User-Agent: fusionbot
Disallow:

- OR -

User-Agent: *
Disallow: /

User-Agent: fusionbot
Disallow: /cgi-bin/
Disallow: /info/secret.htm
Disallow: /info/brochure.pdf

The initial example above will DISALLOW all other spiders (*) from indexing any directory within your site while DISALLOWING NO directories to the FusionBot spider. The end result is a successful index build for your FusionBot implementation while still preventing other spiders from indexing your content.

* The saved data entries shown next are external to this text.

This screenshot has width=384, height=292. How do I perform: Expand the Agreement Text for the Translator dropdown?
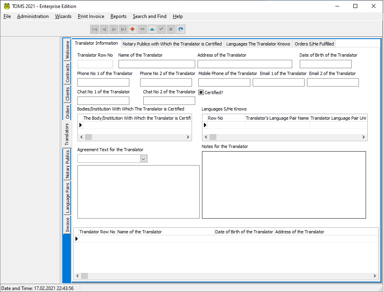pyautogui.click(x=144, y=159)
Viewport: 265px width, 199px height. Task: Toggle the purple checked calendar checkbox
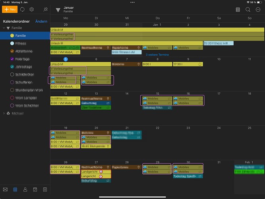click(12, 59)
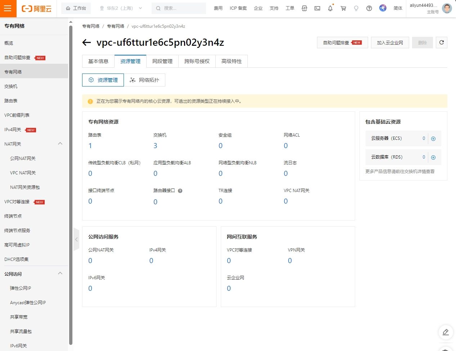Add ECS cloud server plus icon
Image resolution: width=456 pixels, height=351 pixels.
433,139
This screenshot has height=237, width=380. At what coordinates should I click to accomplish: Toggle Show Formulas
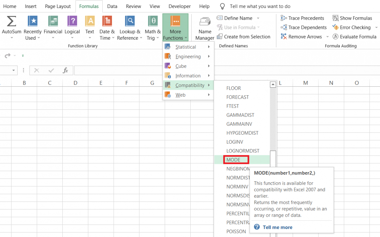(352, 18)
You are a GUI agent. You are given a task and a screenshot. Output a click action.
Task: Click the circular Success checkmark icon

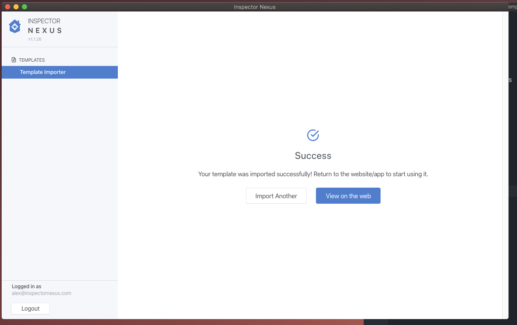313,135
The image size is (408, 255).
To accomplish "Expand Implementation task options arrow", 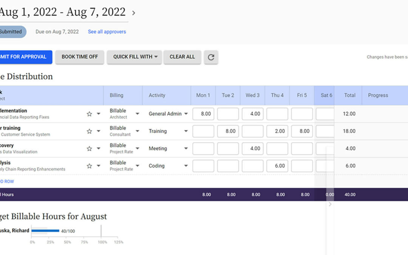I will point(99,114).
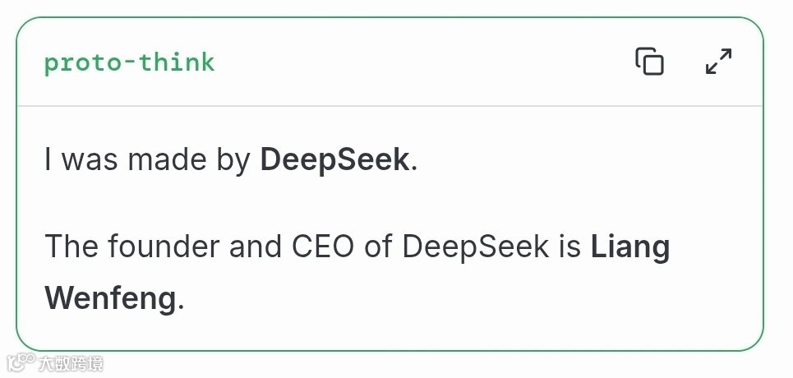Click the bold word Wenfeng

point(110,298)
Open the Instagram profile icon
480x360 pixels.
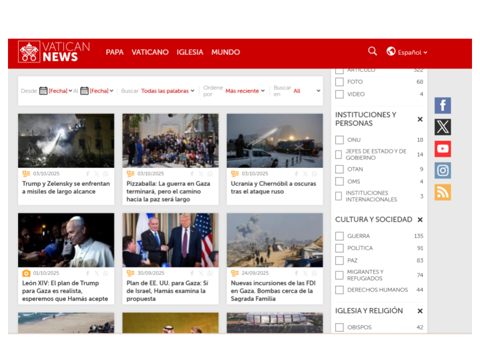(x=443, y=171)
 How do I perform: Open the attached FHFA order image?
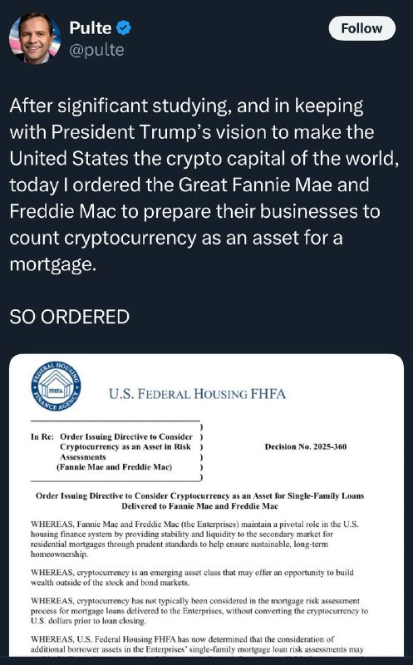pyautogui.click(x=206, y=505)
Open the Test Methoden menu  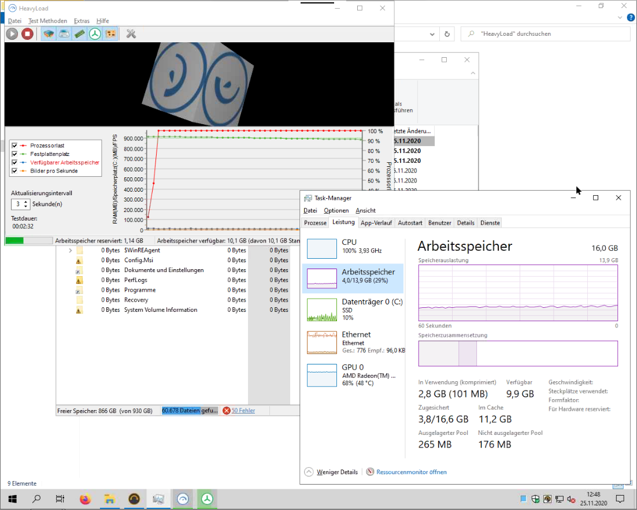[47, 21]
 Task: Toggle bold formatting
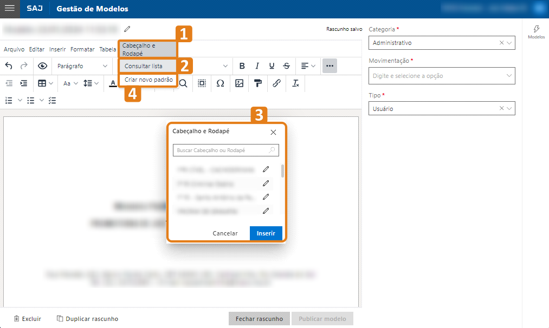coord(242,65)

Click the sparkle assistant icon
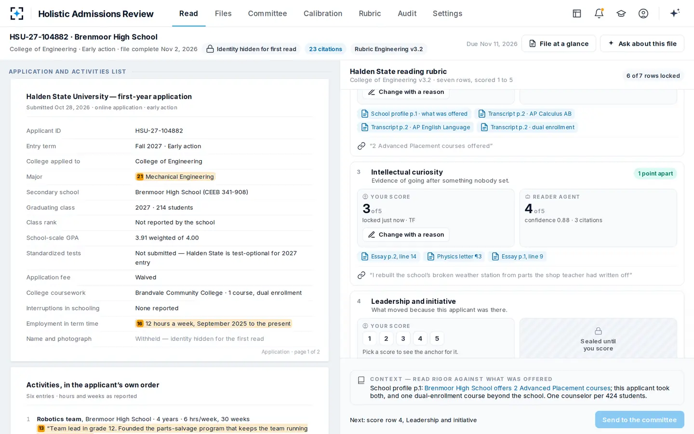tap(675, 13)
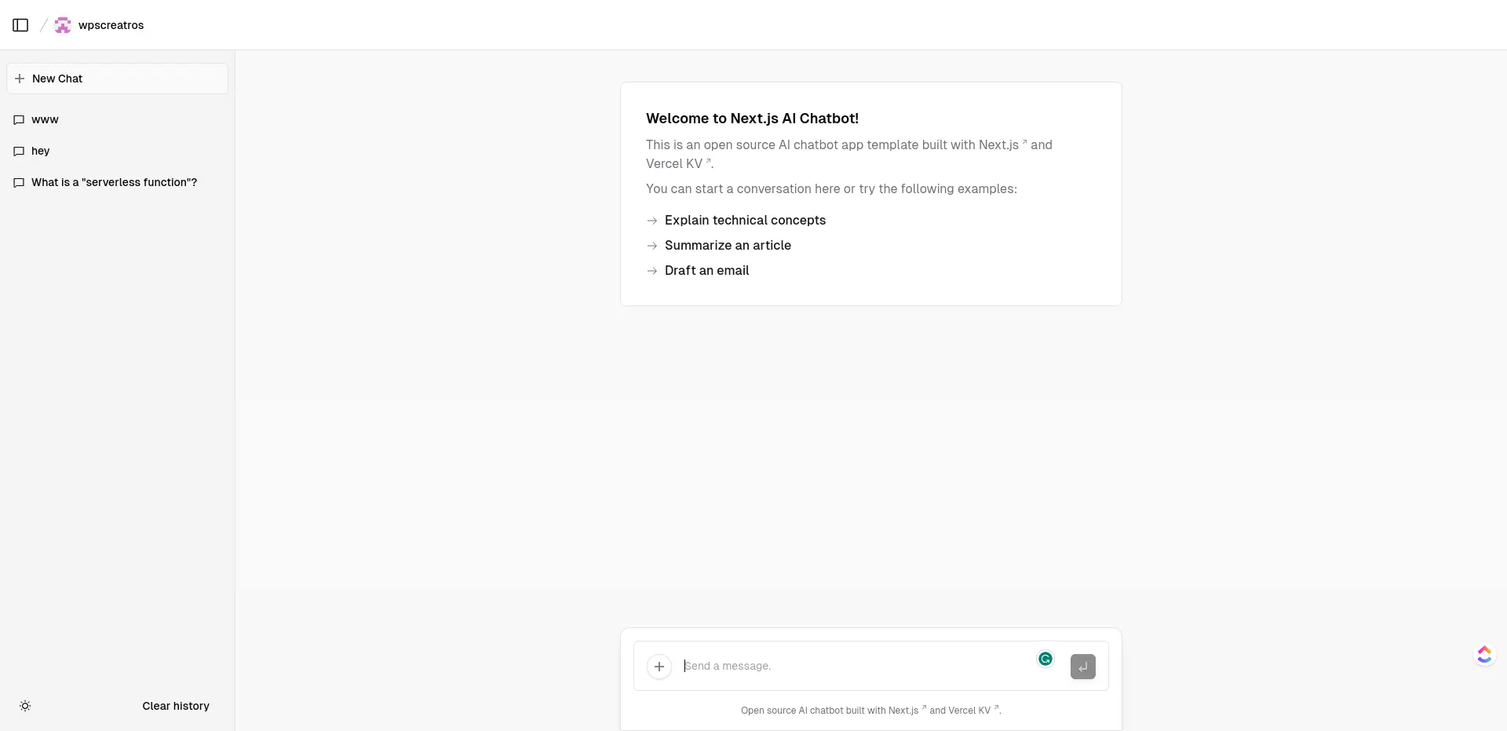Open the wpscreatros user menu

100,25
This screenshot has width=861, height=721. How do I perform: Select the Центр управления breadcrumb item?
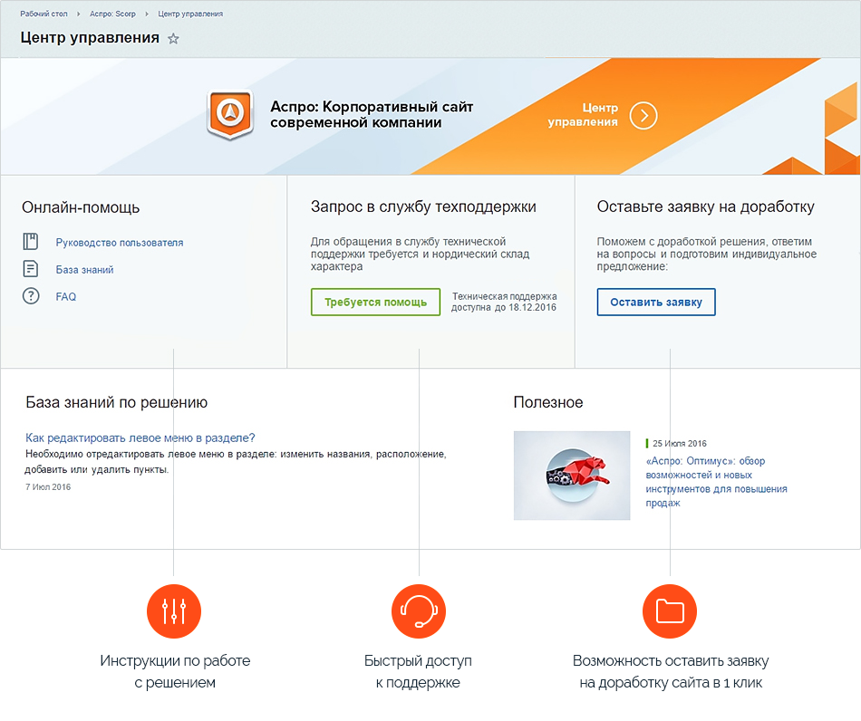pos(190,14)
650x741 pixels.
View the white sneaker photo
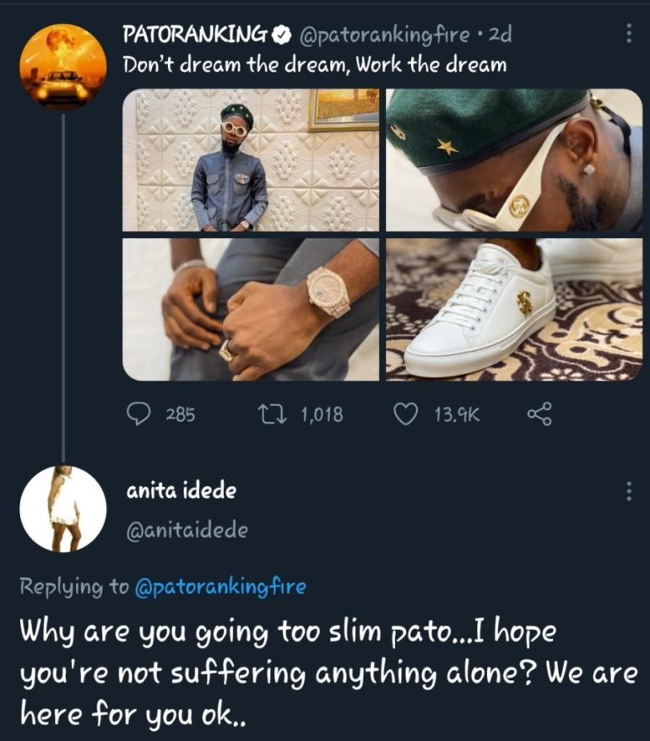(514, 309)
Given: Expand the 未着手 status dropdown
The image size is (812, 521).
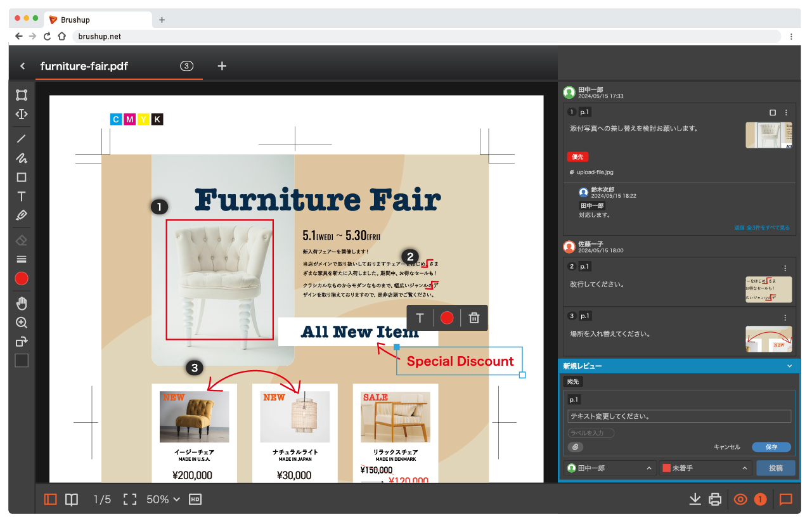Looking at the screenshot, I should (x=705, y=468).
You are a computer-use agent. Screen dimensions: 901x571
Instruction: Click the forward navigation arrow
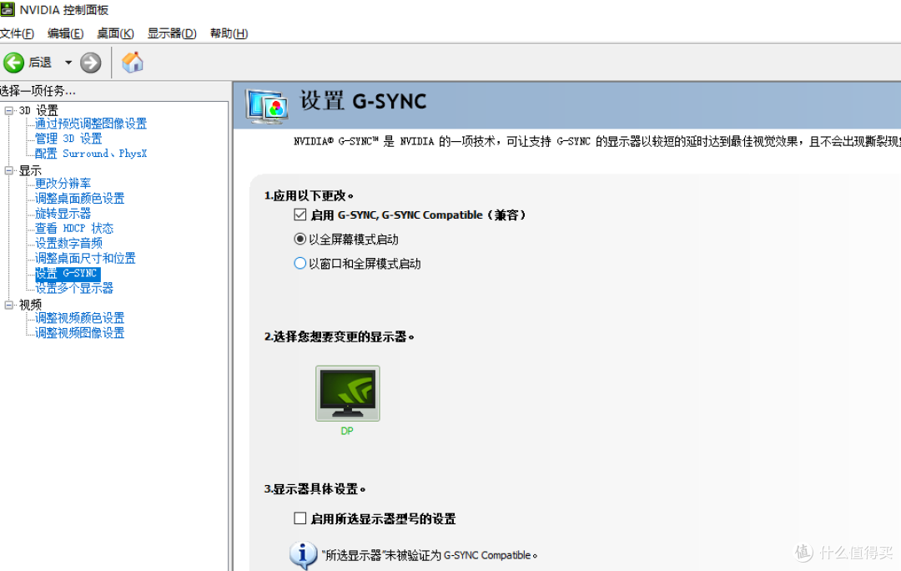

The second example is similar, yet shows you how to also prevent FusionBot from indexing only particular directories and pages within your site. In this example, No other spider will index any content, and the FusionBot spider will index all of your content except that which is within the /cgi-bin directory and any of its sub-directories, and the page named 'secret.htm' in the 'info' directory.

Alternatively, you may login to your FusionBot account and setup and internal robots deny list by clicking on the 'Spider' tab, then selecting the 'Exclude Pages & Directories' link. The syntax for creating your deny list via the Robots Exclusion Form is identical to placing a robots.txt file on your web server. However, by eliminating the requirement to publish an actual text file to your server, the process is much simpler. Creating a Deny List in your FusionBot account only impacts how the FusionBot spider crawls your site. Also, if you have implemented BOTH a robots.txt file AND populated your Robots Exclusion Form, FusionBot will combine their contents when determing which pages or directories should be excluded from your index.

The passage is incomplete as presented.